This document lists the per-character shaping information needed to shape Khmer text.
Table of Contents
Khmer glyphs should be classified as in the following table. Codepoints in the Khmer block with no assigned meaning are designated as unassigned in the Unicode category column.
Assigned codepoints with a null in the Shaping class column evoke no special behavior from the shaping engine. Note that this does include some valid codepoints, such as currency marks, punctuation, and other symbols.
Note: the
NUMBER
andSYMBOL
Shaping classes are important during syllable identification, but generally evoke no further special behavior during the rest of the shaping process.

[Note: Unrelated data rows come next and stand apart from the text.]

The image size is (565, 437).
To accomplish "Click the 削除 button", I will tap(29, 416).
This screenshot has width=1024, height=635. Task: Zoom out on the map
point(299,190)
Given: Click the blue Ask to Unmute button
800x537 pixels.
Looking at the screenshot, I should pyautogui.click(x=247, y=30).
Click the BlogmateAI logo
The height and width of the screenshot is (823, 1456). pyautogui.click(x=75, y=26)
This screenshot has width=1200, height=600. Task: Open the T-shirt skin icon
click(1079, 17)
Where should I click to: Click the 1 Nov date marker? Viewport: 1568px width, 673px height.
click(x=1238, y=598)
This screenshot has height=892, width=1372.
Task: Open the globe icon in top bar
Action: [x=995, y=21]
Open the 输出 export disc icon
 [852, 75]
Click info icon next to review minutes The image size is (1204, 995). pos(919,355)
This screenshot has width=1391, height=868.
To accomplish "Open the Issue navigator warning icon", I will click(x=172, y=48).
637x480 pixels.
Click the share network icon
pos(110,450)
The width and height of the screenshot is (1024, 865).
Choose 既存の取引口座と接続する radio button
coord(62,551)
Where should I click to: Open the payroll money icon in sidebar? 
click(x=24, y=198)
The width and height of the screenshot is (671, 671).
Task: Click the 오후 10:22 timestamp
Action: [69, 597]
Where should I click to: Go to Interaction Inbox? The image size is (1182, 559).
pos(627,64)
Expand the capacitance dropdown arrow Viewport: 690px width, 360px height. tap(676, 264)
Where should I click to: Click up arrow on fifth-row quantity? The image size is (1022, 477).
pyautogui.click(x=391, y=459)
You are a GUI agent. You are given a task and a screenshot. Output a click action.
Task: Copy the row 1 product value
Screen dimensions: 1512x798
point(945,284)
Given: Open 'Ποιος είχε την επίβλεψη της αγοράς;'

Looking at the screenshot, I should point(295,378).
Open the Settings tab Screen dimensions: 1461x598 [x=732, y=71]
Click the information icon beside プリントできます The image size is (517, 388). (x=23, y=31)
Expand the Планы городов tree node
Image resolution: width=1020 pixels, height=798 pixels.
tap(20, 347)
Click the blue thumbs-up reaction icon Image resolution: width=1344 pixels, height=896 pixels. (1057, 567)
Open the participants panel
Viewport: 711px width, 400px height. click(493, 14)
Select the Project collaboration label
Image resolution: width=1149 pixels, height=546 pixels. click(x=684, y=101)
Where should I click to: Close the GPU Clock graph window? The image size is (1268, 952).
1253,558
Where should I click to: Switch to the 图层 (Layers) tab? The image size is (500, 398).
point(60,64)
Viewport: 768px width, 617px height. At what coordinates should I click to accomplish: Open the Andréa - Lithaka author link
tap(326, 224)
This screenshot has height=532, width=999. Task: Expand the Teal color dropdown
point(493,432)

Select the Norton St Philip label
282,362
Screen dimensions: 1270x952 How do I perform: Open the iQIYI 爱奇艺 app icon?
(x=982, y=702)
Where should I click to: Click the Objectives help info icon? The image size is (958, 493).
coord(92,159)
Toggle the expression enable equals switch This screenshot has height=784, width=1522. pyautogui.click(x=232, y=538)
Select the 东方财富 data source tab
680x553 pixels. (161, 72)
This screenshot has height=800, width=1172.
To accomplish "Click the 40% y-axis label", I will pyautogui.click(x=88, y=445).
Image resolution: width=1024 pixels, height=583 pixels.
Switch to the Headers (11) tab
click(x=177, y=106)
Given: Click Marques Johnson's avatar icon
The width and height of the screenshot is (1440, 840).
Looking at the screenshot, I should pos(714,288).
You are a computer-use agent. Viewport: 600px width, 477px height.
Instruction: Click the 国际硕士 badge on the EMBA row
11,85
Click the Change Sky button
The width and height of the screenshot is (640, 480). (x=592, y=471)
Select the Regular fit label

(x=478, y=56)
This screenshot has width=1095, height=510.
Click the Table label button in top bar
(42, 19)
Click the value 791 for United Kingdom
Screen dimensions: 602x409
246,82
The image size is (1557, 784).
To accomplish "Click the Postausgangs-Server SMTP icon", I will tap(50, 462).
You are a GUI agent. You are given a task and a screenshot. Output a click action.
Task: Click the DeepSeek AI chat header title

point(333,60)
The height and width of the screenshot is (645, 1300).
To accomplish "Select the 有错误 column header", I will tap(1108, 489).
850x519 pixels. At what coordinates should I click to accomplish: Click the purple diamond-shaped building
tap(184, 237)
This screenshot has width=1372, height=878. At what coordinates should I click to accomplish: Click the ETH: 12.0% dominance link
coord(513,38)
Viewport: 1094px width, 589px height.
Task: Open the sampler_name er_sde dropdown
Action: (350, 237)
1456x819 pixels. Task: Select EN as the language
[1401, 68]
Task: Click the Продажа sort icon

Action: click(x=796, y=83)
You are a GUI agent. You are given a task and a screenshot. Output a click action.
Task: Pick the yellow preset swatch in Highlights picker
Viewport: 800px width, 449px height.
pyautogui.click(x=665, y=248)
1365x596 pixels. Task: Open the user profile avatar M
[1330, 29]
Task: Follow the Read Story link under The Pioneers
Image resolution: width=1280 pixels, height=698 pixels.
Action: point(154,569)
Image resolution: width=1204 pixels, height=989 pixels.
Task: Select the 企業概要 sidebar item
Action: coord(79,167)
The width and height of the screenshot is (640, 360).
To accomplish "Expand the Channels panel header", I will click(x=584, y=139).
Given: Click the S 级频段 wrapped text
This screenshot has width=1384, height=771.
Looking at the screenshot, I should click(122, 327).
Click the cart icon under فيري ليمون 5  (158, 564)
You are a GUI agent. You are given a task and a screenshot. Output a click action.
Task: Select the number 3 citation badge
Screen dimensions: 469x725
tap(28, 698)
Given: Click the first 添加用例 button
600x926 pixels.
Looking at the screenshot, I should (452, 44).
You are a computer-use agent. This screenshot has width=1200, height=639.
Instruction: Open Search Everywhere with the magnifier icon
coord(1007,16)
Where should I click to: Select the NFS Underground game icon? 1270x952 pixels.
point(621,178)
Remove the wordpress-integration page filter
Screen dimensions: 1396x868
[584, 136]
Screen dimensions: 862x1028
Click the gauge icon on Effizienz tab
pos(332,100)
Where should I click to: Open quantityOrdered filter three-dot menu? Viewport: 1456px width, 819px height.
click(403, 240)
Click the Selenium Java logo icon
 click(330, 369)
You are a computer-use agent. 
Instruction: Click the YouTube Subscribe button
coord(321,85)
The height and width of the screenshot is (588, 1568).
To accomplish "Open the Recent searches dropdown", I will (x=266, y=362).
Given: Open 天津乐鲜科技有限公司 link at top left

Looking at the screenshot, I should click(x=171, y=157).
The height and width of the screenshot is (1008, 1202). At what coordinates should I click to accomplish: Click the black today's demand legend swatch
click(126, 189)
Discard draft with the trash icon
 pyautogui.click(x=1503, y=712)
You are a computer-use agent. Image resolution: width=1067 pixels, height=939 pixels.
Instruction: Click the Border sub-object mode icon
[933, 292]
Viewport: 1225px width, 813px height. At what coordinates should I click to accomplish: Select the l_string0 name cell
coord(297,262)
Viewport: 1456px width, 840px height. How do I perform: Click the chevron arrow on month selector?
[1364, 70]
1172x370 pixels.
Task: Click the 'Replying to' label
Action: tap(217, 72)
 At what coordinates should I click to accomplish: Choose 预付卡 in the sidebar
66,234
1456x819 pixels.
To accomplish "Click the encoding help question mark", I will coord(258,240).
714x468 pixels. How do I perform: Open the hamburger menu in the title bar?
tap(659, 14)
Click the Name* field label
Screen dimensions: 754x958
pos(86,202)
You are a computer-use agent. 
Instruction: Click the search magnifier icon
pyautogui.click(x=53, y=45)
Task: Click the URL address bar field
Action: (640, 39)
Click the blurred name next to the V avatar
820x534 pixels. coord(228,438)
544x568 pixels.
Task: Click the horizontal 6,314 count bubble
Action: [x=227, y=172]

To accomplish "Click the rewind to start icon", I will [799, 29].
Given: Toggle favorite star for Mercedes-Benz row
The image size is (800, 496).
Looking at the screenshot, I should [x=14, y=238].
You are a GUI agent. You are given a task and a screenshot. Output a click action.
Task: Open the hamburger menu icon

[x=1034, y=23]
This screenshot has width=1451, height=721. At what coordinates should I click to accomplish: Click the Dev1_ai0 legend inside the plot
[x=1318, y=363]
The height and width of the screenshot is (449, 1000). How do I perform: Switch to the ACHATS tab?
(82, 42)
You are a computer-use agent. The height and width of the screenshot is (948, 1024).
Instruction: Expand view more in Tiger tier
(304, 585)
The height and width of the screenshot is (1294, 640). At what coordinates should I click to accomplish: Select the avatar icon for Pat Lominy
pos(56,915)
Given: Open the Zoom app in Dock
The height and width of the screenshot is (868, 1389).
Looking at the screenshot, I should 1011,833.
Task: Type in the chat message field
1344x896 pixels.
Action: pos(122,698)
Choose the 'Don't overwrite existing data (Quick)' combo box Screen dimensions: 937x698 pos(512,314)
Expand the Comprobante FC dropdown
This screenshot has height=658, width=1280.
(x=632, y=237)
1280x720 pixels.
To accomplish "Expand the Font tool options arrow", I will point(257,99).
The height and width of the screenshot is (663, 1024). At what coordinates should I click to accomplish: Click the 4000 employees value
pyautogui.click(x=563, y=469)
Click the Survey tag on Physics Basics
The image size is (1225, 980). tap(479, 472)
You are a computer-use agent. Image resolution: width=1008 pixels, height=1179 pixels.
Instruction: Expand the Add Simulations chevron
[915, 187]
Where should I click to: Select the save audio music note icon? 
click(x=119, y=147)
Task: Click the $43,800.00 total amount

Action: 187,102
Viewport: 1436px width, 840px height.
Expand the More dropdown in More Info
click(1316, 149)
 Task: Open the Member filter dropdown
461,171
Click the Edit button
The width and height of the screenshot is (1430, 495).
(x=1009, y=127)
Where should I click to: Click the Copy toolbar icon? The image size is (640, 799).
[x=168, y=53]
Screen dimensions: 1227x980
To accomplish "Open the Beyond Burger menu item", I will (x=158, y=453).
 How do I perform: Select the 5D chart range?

The Mark-placement subclass column indicates mark-placement positioning for codepoints in the Mark category. Assigned, non-mark codepoints have a null in this column and evoke no special mark-placement behavior. Marks tagged with [Mn] in the Unicode category column are categorized as non-spacing; marks tagged with [Mc] are categorized as spacing-combining.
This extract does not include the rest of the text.